Les carrières de glay
Dans les carrières, exploitées depuis la deuxième moitié du XVe siècle, une quantité énorme de pierres a été « arrachée » et taillée par des générations de perreieurs et maistres perreieurs, carriers et tailleurs de pierre. Le perreieur est celui qui exploite une perrière d'où l'on tire de la pierre.
Le site qui s'étend sur 8 ha environ est couvert par les chirats ; déchets de taille et produit de la « découverte ».

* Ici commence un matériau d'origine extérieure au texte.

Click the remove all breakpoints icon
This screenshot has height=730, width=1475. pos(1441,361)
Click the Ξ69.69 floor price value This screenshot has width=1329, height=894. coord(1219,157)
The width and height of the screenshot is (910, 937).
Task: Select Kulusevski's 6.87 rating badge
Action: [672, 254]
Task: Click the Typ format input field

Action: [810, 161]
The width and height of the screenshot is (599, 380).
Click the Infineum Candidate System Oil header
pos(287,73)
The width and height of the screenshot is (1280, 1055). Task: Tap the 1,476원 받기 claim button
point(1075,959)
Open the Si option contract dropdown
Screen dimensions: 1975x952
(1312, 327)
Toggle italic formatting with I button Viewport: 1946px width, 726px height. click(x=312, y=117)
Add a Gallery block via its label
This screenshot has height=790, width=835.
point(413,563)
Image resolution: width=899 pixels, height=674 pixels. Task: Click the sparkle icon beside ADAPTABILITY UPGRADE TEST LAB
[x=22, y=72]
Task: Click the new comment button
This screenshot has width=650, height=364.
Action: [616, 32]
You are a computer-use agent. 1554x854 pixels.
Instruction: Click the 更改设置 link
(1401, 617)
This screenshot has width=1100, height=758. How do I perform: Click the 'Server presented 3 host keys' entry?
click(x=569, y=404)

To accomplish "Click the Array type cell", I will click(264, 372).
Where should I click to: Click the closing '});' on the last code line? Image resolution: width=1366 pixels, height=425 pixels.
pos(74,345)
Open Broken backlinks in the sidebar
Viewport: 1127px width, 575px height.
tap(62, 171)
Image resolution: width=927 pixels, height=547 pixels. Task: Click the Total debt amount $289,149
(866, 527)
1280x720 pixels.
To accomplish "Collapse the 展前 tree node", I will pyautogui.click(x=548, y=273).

L'âge d'or des carrières ont été les 17e et 18e siècles. De la pierre a été livrée jusqu'à Lyon pour la construction de maisons dans le quartier de Saint-Nizier. La carrière d'Oncin dite aussi de Glay a fourni cette belle pierre calcaire jaune (colorée par des oxydes de fer) dans toute la région au sud de la vallée d'Azergues jusqu'à 40 et 50km, avant que le train à partir de 1876 permette de livrer dans la Loire l'Ain et l'Isère.
En 1798, Il y avait 15 perreieurs en 1798, 3 en 1890 et 1 en 1910. La dernière carrière, celle de Joseph Dessainjean (1888-1961) s'est arrêté en 1947.
Comme pour touts les autres carrières le déclin est du à l'utilisation progressive du ciment à partir des années 1880 et à l'arrivée du train qui permettait de se fournir dans d'autres régions à moindre coûts. Concurrence des carrières de Villebois et de Couzon.